Emotions are so easily manipulated now by advertisers and businesses, companies that want to make money from the manipulation of your emotions. And while this is a nebulous statement, a general statement that few would argue with, my personal feelings have taken me on one hell of a ride when I had let them be the motivators for my actions rather than allowing my guides to be reason and logic. See, my feelings always caused me to act in the short term in ways that were emotionally gratifying. They caused me to do things that in the short term felt good, but in the long term looking back over them, I never had anything to show for it. However, when I confronted this after living a life based off of feeling (that ran me into the ground due to drug addiction) I finally had to realize that feelings weren't facts and living to appease them was a fruitless endeavor.
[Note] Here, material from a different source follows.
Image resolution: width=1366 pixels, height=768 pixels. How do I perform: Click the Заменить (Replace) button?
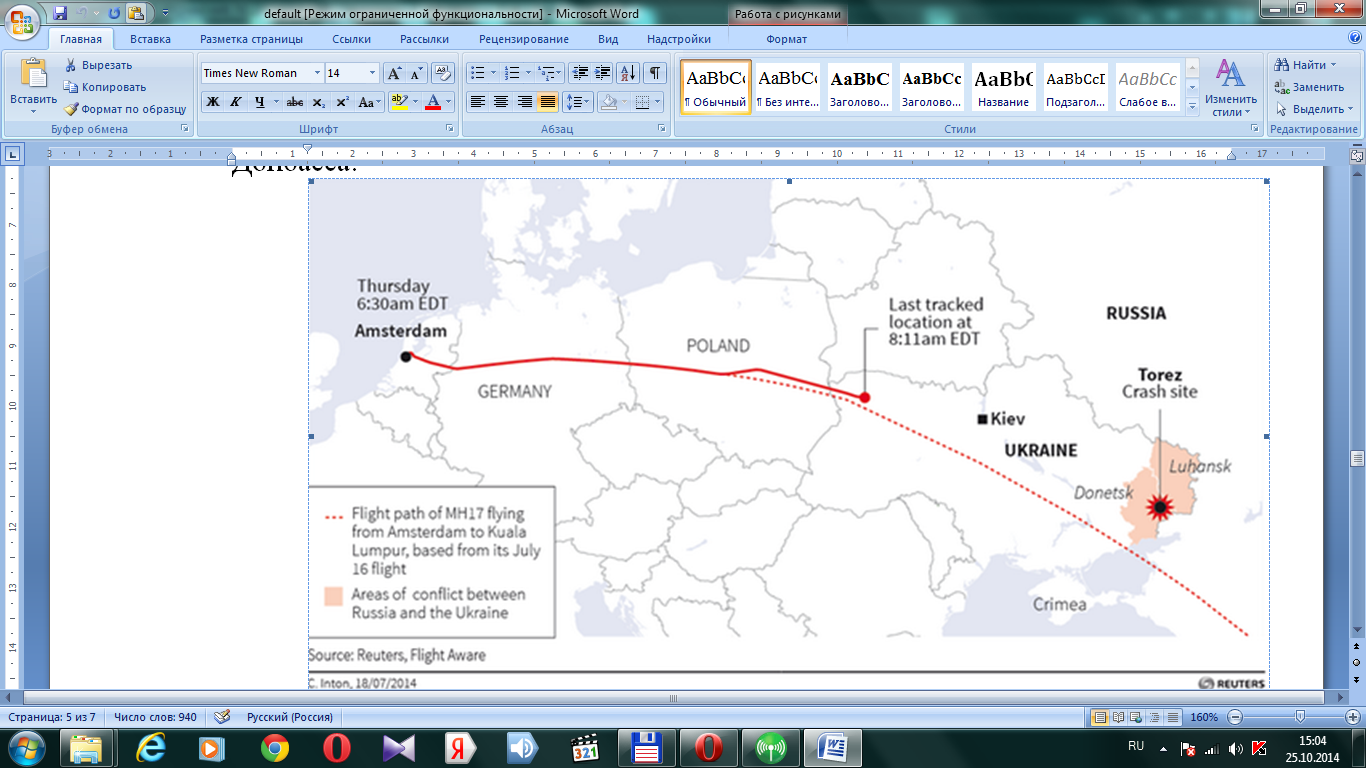point(1309,87)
This has been a gradual process. I have worked tirelessly towards predetermined goals.Working long hours doing things that I don't like because logically that is the 'best' course of action. But the thing is that ignoring my emotions for the past several years has landed me in the predicament I am in now. What could that be NNK? Well this is it. Because I have ignored the things that make me 'feel' good, in favor of the things that are 'good' for my future, because I have allowed logic to predominate thought, I have lost touch with who I am. How do I find myself in this predicament (let's call it robot syndrome), where every thought every action, every little thing is calculated to produce the most effective, efficient return towards the end goal? I will tell you.

Well I will tell you how I recognized it. Yesterday, laying on the couch after intervals of reading "The Manipulated Man" and doing things to enroll for classes for the next semester, after going to the gym (1.5 hours), after praying and meditating, I found myself sitting in a state of mind of mental/emotional exhaustion. All of these things are good. Yes? Most would agree...I think. They have all served their purpose over the course of the last 5 years. Yet they do not make me feel good, they are a not a reprieve from the monotonous existence of my life. They are the monotonous existence of my life. I do them day in and out because they are good for me because the fruits that they bring but the fruit is not satisfying. Is this a symptom of my being an addict? Quite possibly. Nevertheless, I have previously existed in a state of contentment, doing the things that were good for me AND ALSO ENJOYING THE PROCESS, but that was years past and here I sit far removed from that, laying on the couch after a breakup, asking myself "What do I enjoy?".

See the thing is that the breakup isn't the end of the world for me. I know this because well, I have been through several breakups before. My mind and emotions always bounce back and because of my shrewd financial and social calculations I am never the worse off for it. But, even knowing all of this, having experience walking through these in the past and coming out on the other side better off than before this one hurts, it hurts because of several things. It hurts because I lost the only 'comfort' in my life at this point in time. Mind you I said 'comfort' not 'joy' because quite frankly it wasn't a joy, it was pleasant but it wasn't a joy.

She cooked and cleaned and did things for me, she bought me things an let me have sex however and whenever I wanted. But I MANAGED the relationship. I never participated (was fully myself). See she was beautiful, most guys would say a 10 or at least a 9, and that coupled with the work that she put in to get me to 'love' her was pleasant. It was pleasant having someone wrapped around my finger. It was. I cannot lie. It was validating, that someone would recognize me as such a high priority as I also see myself (I guess I'm somewhat of a narcissist) and do everything I wanted. But the thing was I didn't enjoy that relationship because I couldn't be myself within it. Why is that? Because I was afraid? Well maybe partially. I did enjoy the benefits and didn't want to jeopardize losing them by being myself but even if I were to start being myself I wouldn't know where to start.